Risk factors and outcomes of Clostridioides difficile infection in patients with colorectal cancer: critical perspective in management

Abstract

Colorectal cancer (CRC) ranks as the third most prevalent cancer worldwide, causing a serious threat to global health and social burden. Clostridioides difficile infection (CDI) is one of the most important nosocomial infections and has a higher incidence in cancerous population compared with non-cancerous cases. Different risk factors, including gut microbiota dysbiosis, extensive surgery, chemotherapy, prolonged hospitalization, and antimicrobial therapy, compromise host defenses against CDI and contribute to cancer patients' susceptibility to this infection.
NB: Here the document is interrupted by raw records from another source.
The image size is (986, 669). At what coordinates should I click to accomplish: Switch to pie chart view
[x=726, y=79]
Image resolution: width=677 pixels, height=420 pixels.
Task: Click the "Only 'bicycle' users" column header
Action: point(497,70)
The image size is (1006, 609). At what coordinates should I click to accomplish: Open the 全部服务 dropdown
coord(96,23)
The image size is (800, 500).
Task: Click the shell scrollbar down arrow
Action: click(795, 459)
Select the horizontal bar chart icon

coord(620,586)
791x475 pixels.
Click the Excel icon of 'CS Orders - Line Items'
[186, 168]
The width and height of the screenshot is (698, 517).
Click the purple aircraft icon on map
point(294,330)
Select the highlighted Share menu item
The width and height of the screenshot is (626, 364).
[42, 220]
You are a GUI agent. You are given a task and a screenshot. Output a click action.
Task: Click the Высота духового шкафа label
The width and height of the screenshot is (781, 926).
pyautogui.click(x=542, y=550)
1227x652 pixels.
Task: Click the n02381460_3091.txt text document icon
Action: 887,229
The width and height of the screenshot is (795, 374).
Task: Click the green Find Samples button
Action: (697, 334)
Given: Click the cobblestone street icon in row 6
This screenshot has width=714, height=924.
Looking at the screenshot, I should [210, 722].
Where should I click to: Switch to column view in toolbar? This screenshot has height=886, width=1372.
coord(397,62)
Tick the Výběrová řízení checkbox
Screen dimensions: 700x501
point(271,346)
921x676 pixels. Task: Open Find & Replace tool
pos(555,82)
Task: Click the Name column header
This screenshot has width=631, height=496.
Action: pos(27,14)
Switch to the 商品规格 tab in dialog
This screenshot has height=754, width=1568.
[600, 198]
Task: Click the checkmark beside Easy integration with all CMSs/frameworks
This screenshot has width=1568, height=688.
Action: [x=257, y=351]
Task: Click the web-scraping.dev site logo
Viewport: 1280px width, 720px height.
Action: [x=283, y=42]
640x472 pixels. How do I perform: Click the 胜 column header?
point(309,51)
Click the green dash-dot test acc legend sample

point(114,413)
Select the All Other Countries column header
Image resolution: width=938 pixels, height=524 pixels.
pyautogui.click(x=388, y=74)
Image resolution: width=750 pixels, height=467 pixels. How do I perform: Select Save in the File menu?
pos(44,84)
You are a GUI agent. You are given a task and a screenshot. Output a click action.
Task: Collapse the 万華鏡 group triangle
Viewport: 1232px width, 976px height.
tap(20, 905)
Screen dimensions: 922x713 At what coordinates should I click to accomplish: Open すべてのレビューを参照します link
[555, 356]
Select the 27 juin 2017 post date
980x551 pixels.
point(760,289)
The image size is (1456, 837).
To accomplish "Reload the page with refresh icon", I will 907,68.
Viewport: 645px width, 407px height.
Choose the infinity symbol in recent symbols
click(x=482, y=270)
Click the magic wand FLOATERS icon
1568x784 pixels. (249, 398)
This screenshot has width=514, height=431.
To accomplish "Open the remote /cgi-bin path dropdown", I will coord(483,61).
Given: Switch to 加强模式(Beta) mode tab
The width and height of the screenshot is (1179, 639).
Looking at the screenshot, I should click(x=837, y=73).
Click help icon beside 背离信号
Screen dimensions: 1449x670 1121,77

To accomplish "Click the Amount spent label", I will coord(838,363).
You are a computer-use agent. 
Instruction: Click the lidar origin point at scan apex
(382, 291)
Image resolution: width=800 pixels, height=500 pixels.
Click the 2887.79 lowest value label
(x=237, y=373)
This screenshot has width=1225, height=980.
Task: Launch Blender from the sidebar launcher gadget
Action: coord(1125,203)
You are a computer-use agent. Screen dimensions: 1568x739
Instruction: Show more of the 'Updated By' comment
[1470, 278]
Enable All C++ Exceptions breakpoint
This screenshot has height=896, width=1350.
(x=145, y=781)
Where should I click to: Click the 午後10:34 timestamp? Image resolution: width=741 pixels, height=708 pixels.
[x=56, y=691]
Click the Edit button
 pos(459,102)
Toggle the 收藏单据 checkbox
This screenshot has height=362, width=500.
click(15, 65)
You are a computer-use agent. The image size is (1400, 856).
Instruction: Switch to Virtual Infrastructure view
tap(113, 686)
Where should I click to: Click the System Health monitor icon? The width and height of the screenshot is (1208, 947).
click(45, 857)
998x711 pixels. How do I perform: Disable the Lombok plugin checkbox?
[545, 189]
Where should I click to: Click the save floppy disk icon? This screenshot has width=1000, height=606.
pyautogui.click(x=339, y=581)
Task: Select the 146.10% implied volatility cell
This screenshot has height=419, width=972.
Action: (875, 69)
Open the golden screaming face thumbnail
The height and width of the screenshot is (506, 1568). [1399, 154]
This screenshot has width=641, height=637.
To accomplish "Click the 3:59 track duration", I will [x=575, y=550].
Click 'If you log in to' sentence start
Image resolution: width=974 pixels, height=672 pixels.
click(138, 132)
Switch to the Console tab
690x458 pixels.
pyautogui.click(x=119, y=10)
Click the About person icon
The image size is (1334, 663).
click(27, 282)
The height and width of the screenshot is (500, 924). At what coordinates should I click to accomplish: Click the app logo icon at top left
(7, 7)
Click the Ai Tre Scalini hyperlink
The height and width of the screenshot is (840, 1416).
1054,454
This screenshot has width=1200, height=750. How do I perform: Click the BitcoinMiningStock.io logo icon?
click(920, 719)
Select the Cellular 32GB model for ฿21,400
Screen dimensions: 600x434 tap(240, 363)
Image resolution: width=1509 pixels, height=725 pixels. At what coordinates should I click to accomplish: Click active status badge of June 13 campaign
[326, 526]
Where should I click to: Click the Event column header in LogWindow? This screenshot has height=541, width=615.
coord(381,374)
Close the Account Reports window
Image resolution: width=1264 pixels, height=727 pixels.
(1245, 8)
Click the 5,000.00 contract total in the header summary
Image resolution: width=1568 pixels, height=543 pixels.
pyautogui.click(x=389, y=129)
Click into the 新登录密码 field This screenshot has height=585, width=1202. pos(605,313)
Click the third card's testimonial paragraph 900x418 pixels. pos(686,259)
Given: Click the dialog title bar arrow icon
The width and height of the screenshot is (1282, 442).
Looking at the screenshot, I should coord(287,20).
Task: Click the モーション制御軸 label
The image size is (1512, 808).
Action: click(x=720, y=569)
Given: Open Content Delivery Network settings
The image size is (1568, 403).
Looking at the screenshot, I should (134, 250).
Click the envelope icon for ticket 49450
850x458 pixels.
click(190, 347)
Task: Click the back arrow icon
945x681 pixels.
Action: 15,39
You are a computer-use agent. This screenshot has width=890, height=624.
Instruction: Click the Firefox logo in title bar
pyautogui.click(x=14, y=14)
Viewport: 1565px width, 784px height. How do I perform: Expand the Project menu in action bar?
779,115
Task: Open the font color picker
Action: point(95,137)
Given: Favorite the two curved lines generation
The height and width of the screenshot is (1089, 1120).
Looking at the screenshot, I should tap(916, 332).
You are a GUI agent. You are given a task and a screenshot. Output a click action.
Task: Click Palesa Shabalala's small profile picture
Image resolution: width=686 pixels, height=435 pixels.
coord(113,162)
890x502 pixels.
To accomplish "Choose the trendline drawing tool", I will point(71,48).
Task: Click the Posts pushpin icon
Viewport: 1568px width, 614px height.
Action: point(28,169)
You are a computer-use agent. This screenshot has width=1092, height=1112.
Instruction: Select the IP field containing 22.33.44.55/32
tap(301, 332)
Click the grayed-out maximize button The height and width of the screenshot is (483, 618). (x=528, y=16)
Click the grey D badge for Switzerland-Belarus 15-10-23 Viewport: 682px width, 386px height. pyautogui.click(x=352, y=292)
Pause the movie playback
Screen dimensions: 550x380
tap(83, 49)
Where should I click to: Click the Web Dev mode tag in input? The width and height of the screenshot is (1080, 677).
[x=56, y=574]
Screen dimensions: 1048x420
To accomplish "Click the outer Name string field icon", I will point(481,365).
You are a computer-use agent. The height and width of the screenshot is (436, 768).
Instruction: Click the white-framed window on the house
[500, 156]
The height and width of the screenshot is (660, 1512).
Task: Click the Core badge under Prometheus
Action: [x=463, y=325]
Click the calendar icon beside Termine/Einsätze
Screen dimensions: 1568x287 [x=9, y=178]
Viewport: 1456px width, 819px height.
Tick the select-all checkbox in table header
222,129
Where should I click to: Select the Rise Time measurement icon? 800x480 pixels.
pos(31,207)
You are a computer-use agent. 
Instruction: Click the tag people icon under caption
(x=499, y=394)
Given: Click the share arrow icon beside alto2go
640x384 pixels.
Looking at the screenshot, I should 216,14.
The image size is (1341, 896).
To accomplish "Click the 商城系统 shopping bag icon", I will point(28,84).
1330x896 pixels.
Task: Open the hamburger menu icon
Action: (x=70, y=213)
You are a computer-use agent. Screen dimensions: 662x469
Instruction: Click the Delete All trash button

The emergence of CDI in patients with CRC creates conditions for therapy escalation and prolonged hospitalization, highlighting the need for correct and effective CDI management in these patients. Here, common risk factors associated with CDI in patients with CRC are discussed. In addition, different available techniques for the prevention, detection, and treatment of CDI with the lowest impact on gut microbiota diversity are summarized. This review aims to improve the understanding of the interplay between CDI and CRC and provide new insights into restoring and maintaining gut microbiota balance during CDI management in patients with CRC.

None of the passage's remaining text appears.